## [Exercise details]
Work out how many lines in this listing hold the word "computer", and give the number with nothing added.

::: Data section

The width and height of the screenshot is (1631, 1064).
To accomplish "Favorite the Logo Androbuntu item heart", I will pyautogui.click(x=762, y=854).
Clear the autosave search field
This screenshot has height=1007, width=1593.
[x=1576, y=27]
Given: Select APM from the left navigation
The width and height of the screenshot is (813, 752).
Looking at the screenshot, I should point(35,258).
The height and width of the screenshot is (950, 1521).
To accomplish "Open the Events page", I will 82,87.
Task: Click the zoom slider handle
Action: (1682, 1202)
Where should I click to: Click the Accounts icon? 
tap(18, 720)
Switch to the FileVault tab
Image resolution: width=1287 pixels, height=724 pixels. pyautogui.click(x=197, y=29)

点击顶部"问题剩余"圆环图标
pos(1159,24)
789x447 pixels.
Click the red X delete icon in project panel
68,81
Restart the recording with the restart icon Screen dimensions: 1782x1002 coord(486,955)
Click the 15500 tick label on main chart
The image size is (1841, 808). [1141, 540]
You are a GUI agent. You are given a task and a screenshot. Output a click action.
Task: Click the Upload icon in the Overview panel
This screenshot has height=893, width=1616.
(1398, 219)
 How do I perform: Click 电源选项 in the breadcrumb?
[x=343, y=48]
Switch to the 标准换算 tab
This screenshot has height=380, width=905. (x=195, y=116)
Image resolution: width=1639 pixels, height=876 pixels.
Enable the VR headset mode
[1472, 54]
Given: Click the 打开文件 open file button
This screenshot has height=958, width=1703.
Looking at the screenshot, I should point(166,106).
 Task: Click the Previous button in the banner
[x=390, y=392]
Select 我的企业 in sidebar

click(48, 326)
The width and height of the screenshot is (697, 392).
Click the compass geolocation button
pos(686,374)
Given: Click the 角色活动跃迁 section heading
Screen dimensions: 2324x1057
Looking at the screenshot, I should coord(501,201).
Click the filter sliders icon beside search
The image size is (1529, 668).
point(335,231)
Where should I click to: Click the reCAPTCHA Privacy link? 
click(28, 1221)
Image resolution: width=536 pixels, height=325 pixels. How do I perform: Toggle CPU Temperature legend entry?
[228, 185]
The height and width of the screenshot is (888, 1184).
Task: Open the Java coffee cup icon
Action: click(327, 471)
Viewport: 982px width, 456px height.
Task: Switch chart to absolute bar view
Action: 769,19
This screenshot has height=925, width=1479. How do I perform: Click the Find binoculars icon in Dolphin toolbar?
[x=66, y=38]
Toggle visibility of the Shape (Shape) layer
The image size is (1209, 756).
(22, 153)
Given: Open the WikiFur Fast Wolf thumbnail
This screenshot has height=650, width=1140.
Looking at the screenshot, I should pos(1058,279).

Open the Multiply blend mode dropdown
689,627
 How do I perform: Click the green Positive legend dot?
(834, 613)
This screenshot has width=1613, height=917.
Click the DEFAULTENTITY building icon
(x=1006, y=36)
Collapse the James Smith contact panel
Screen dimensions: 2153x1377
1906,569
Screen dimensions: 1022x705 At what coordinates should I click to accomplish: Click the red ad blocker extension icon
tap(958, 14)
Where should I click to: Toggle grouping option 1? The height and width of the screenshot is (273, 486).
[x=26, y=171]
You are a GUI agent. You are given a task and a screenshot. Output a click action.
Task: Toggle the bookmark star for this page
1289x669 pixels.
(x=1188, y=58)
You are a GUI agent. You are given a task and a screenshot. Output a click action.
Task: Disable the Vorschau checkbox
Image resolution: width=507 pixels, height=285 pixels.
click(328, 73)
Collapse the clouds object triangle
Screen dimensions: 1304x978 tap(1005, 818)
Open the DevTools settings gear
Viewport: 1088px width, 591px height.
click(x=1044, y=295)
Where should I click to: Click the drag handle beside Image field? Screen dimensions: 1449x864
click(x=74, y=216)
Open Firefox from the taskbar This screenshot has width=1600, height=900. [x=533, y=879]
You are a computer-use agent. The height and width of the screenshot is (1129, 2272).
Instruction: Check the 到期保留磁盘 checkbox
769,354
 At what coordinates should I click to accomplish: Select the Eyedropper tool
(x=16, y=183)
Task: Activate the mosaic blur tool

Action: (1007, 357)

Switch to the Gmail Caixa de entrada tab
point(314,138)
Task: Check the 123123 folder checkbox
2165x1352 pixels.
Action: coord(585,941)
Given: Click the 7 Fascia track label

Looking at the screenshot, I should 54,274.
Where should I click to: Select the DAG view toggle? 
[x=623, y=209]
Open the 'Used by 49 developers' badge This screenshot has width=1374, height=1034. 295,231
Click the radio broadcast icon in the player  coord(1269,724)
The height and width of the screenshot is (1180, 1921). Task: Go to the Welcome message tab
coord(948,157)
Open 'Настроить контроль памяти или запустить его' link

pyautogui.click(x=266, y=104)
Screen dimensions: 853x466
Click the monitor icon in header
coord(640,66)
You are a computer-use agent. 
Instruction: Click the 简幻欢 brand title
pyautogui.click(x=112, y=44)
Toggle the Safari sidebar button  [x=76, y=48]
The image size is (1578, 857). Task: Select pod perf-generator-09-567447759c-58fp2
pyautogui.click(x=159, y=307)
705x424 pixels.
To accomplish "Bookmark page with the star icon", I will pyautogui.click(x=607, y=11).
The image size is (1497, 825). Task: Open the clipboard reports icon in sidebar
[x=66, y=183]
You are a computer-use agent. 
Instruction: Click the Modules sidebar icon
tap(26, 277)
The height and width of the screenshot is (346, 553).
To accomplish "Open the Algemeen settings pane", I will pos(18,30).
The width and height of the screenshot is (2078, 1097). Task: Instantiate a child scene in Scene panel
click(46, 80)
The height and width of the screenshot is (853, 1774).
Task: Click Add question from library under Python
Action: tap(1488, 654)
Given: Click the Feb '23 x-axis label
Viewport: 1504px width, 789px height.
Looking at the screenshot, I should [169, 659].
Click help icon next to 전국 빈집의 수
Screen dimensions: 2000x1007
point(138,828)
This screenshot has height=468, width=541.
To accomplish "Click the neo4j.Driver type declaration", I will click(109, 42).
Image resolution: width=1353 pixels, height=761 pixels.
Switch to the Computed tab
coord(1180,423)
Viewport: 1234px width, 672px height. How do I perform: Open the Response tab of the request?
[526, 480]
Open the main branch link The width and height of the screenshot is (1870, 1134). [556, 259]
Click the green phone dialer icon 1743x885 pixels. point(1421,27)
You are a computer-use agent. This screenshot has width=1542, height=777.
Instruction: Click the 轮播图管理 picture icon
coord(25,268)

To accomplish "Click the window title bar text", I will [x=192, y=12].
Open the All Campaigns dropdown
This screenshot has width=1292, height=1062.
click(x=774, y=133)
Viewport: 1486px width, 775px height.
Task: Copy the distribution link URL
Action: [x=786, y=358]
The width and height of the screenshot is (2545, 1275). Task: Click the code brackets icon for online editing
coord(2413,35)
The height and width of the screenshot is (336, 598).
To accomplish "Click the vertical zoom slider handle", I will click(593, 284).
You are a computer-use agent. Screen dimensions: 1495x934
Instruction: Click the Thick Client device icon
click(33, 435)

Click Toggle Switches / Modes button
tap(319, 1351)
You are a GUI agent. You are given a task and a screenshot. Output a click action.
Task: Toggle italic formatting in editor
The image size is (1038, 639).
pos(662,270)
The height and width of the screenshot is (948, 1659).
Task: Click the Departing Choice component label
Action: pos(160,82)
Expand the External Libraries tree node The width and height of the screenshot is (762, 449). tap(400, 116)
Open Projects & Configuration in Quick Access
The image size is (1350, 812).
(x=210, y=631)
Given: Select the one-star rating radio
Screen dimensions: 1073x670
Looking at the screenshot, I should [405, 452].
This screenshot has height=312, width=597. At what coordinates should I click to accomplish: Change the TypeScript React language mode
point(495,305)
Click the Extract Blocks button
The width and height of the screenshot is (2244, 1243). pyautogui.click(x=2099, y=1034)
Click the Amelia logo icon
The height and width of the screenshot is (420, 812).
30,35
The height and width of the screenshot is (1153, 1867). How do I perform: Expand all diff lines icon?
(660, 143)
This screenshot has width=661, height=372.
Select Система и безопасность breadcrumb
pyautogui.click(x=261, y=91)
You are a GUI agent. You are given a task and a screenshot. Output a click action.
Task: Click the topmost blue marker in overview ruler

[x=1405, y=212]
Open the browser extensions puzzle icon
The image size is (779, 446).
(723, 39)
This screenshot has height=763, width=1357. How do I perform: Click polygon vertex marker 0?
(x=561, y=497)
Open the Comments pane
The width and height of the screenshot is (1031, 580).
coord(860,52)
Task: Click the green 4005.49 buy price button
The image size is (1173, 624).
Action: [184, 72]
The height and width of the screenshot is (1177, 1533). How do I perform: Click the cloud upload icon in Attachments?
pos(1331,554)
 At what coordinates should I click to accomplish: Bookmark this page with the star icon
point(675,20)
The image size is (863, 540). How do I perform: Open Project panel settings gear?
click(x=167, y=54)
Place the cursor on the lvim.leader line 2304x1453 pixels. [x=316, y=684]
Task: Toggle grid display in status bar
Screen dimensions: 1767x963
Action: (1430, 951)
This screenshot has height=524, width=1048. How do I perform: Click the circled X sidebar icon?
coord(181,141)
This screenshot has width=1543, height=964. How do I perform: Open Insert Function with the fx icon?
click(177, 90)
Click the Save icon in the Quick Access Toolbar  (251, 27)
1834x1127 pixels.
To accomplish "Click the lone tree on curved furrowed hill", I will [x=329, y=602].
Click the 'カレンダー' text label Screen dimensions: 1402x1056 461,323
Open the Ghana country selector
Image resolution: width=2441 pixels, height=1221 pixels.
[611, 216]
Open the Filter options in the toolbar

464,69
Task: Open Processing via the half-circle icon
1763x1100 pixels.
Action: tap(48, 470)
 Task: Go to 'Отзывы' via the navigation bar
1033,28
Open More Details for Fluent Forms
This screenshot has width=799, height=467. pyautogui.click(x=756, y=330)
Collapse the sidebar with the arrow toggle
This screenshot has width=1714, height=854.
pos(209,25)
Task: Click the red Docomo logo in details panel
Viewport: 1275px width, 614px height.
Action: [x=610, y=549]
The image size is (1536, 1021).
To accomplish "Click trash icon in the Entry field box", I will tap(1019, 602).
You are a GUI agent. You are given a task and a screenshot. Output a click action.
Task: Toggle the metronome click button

::::::

## [Response below]
5